* **BRIEF**: For the records below, output word for word the lines from the one with "The image size is (1586, 1025)." up to and including the one with "the Category info". No pictures.

* **AVAILABLE DATA**:
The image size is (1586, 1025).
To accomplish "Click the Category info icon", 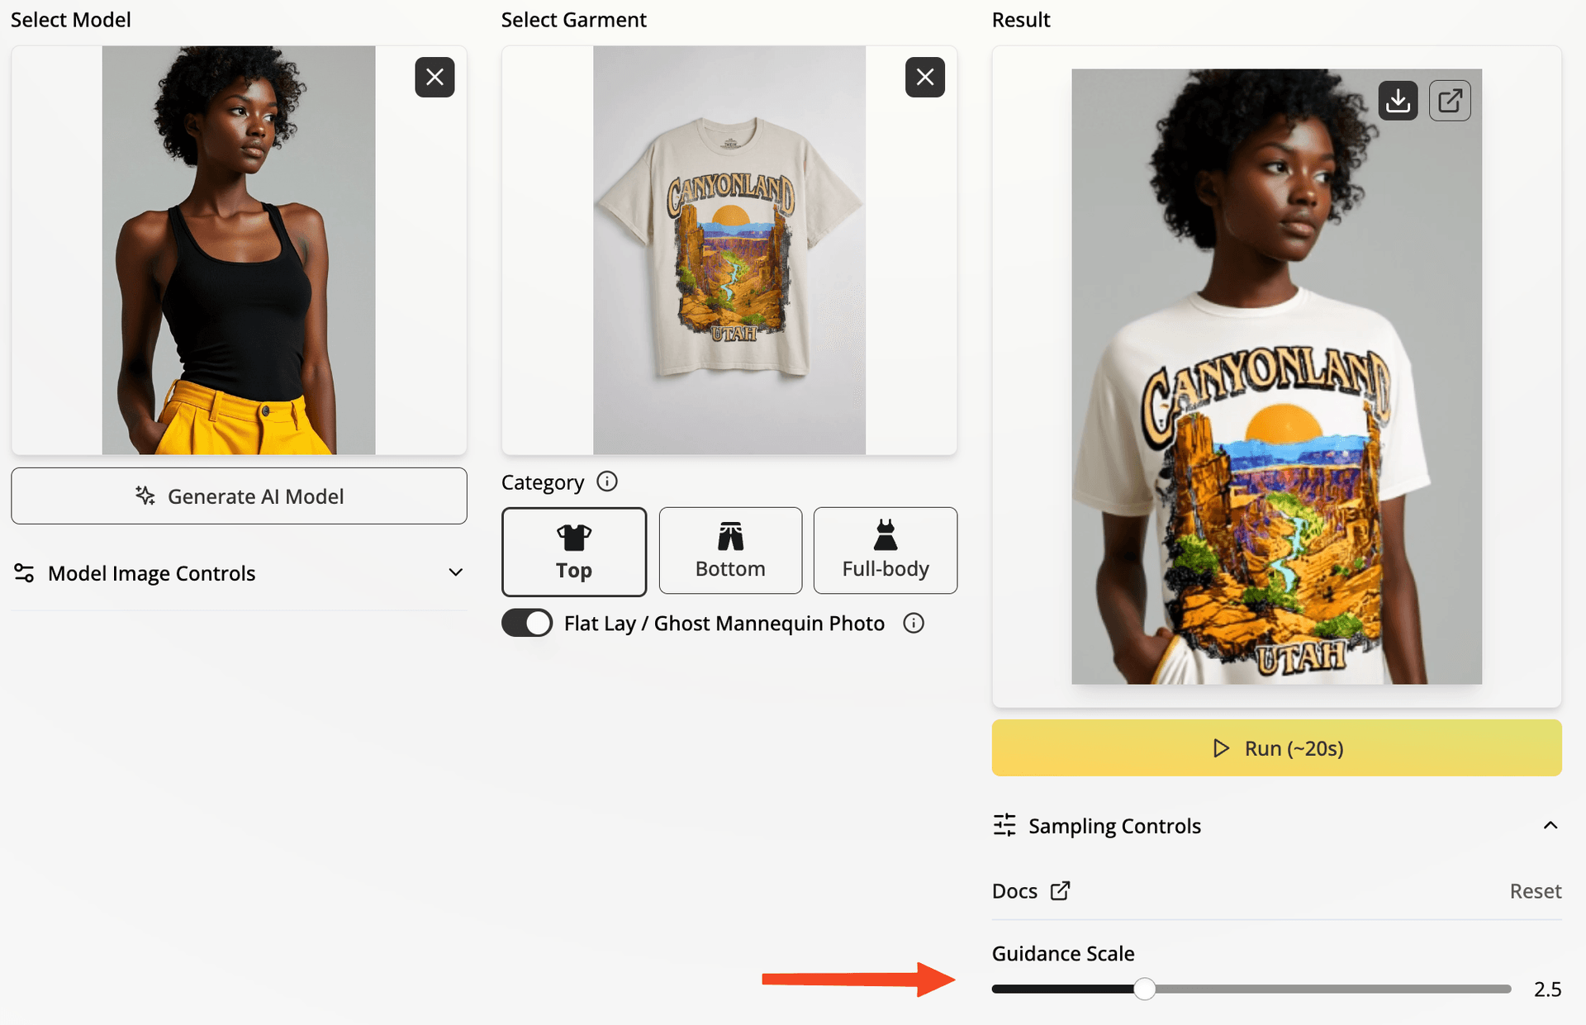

--

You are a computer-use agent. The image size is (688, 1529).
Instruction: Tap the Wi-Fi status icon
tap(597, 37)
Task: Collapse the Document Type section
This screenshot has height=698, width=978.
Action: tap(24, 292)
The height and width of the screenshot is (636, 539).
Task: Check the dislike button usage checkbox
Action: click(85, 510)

---

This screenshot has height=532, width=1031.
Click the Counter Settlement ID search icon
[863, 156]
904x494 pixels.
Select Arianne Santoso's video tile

* **OUTPUT OF THE EXERCISE**:
The image size is (1586, 1025).
To accomplish "Click the Category info icon", 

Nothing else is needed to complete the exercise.